I nostri consigli per pulire e conservare i funghi porcini

Per una buona pulizia

Asportare con un coltellino i residui di terriccio sul gambo e sulla cappella.  La parte più aromatica del fungo porcino è il cappello (composto questo, dalla cuticola e l'imenoforo) che va spolverato con un canovaccio delicatamente . Comunque, i funghi, se passati velocemente sotto l'acqua corrente, conviene immediatamente asciugarli per impedirne l'assorbimento.

Per una buona cottura

In genere i funghi, tagliati a pezzi grossolanamente, vanno cotti in padella con olio o burro dopo aver fatto imbiondire uno spicchio di aglio che toglierete; mescolando per evitare che si attacchino sul fondo. Quando nella padella i grassi (olio e/o burro) sono limpidi e tutta l'acqua è evaporata i funghi sono pronti.

Per la conservazione

I funghi possono essere conservati per periodi anche lunghi. I metodi più frequenti sono la conservazione sott'olio, l'essiccazione e la surgelazione.
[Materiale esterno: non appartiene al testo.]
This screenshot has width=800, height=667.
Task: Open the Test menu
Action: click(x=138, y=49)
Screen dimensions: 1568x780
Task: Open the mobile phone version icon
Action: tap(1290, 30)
Consigli pratici per il prodotto surgelato

I funghi surgelati vanno cucinati senza scongelarli, dopo averli passati sotto l'acqua corrente fredda, vanno tagliati in piccoli pezzi e versati in un tegame dove è stato fatto imbiondire uno spicchio di aglio nel burro e/o olio.
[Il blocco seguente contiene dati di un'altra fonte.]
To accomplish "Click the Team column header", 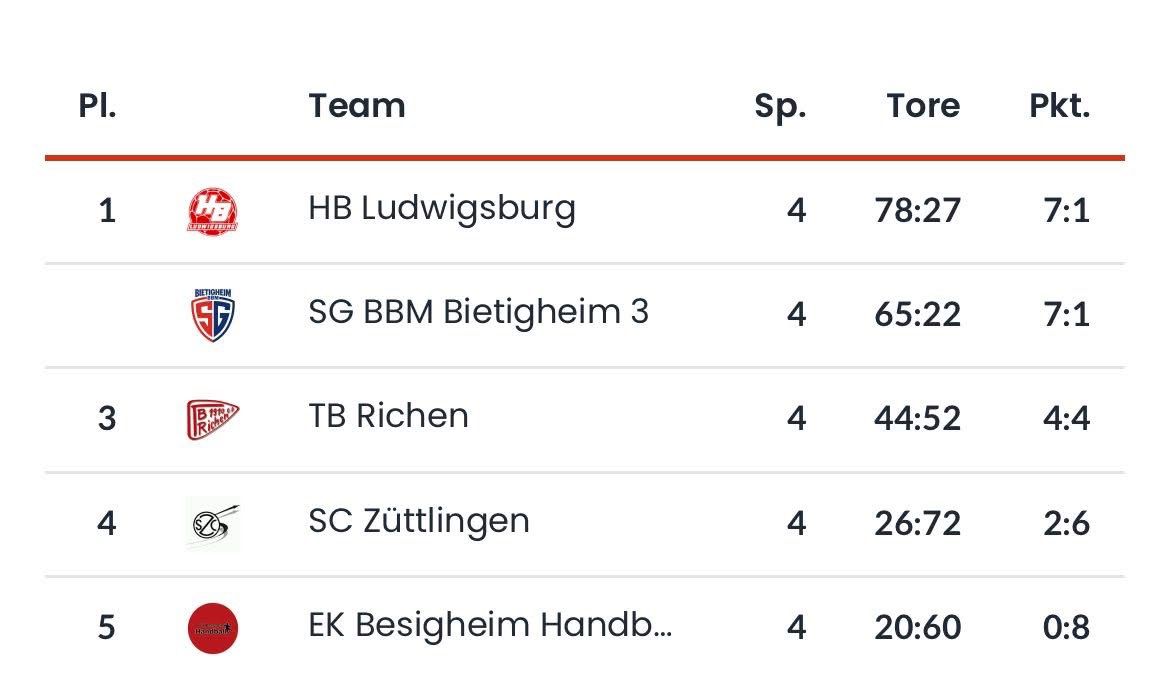I will coord(357,106).
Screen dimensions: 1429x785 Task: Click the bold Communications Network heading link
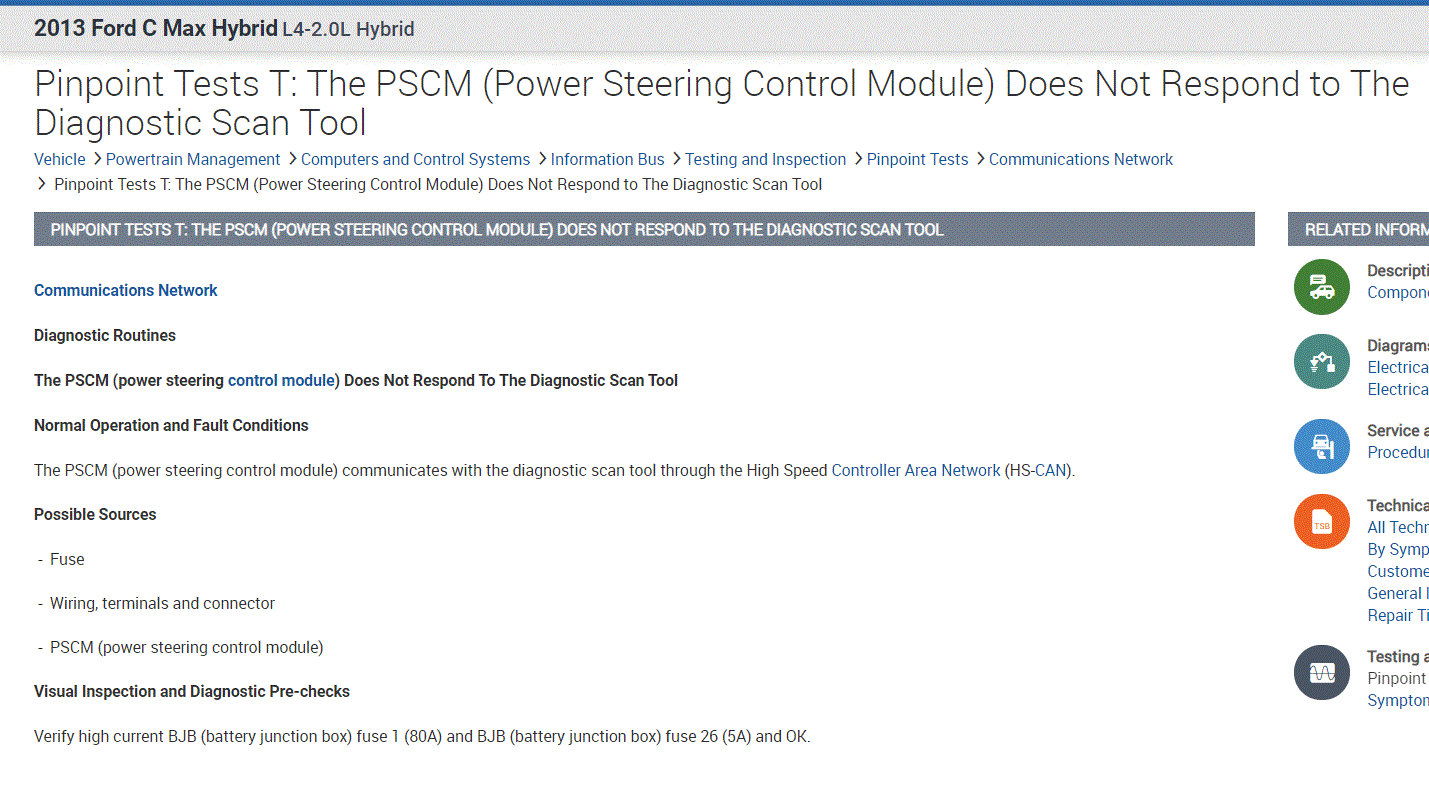click(126, 290)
Consigli pratici per il prodotto secco

I funghi secchi vanno fatti rinvenire in acqua tiepida e poi cotti. Si consiglia di non buttare l'acqua dell'ammollo che, filtrata, si utilizzerà in cottura.  Passati al tritatutto con l'aggiunta di qualche goccia di olio sono ottimi per i crostini; con l'aggiunta di besciamella sono consigliati per condire qualsiasi tipo di pasta. Aggiunti al prodotto surgelato ne esalta il sapore dandogli un tocco più deciso. Naturalmente l'utilizzo più classico è la preparazione di un ottimo risotto ai funghi porcini.